> **The input**
--

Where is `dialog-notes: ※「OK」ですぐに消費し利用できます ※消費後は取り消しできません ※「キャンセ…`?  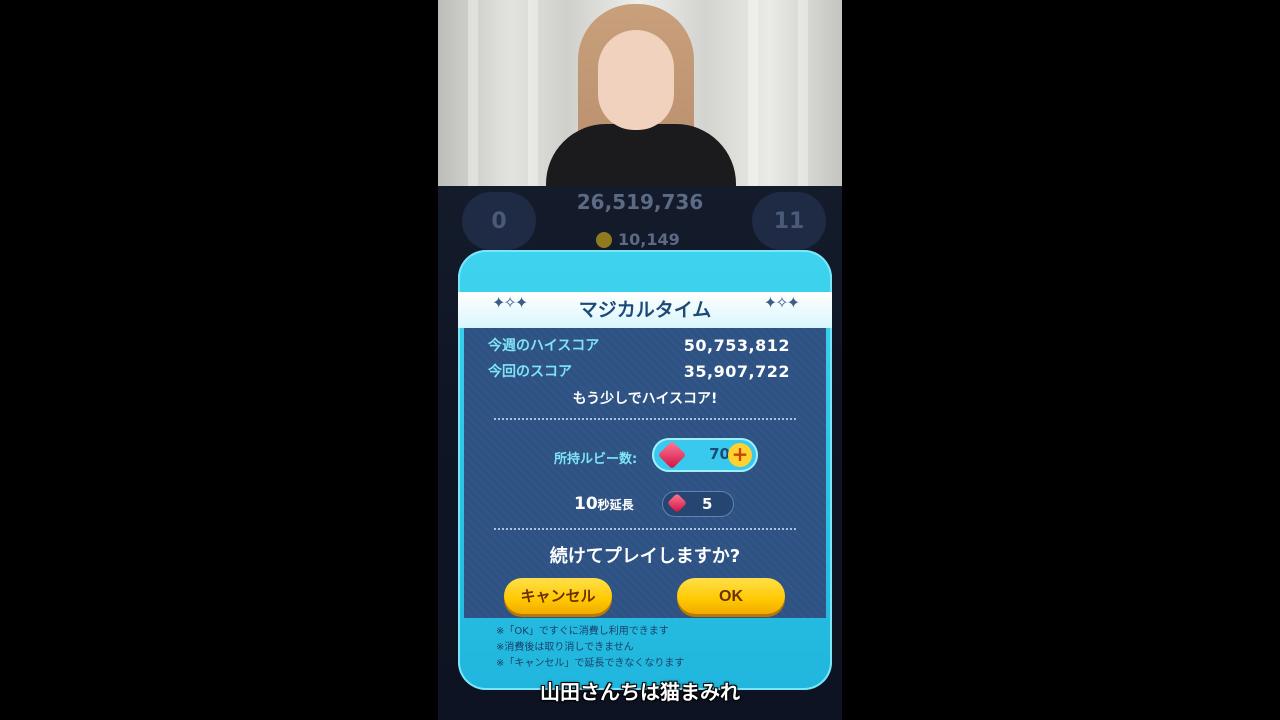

--

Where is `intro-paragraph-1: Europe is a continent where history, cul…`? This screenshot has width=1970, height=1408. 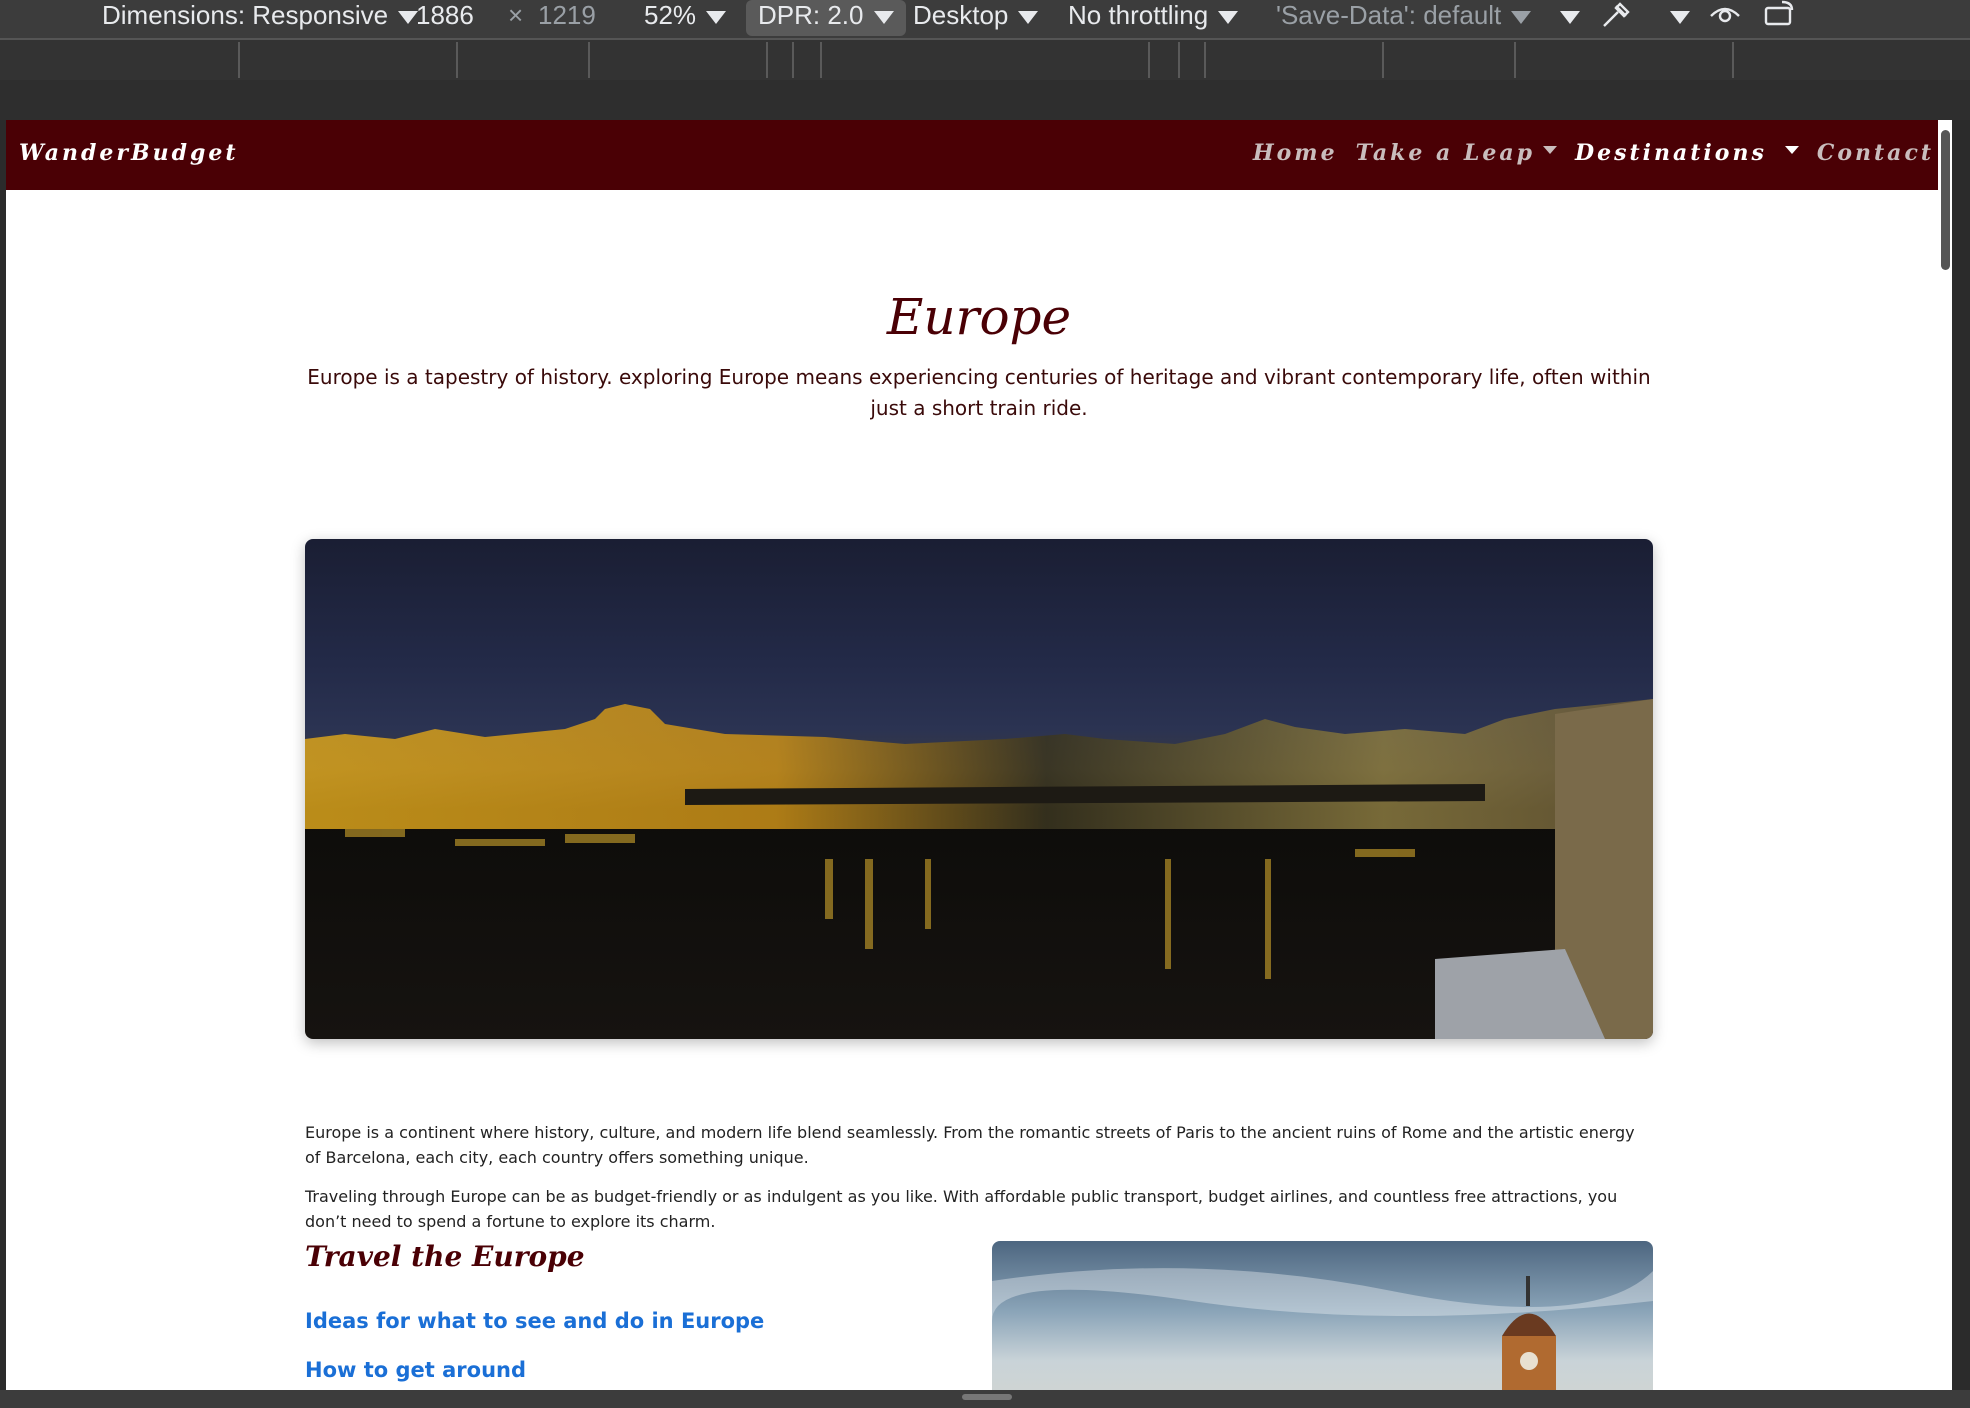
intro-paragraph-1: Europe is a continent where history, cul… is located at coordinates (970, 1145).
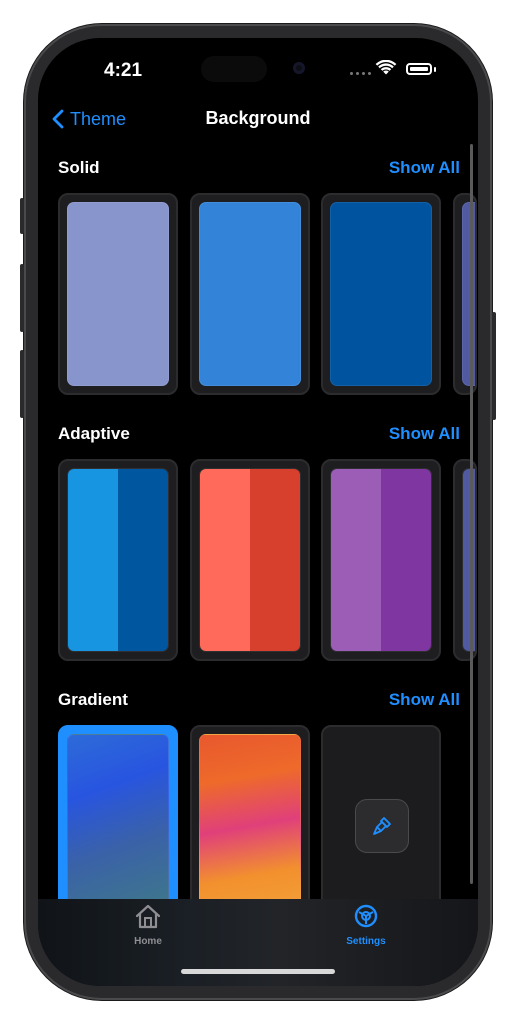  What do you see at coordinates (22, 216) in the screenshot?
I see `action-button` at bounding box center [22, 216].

--

> **Directive**
Return the part of the listing that opens with the line containing "has width=1970, height=1408." and closes with the line containing "center [22, 216].", both of those lines included, reproducing each line without changes. Leave the pictures out of your reply.

> **Response**
Where is `intro-paragraph-1: Europe is a continent where history, cul…`? This screenshot has width=1970, height=1408. 
intro-paragraph-1: Europe is a continent where history, cul… is located at coordinates (970, 1145).
  What do you see at coordinates (22, 216) in the screenshot?
I see `action-button` at bounding box center [22, 216].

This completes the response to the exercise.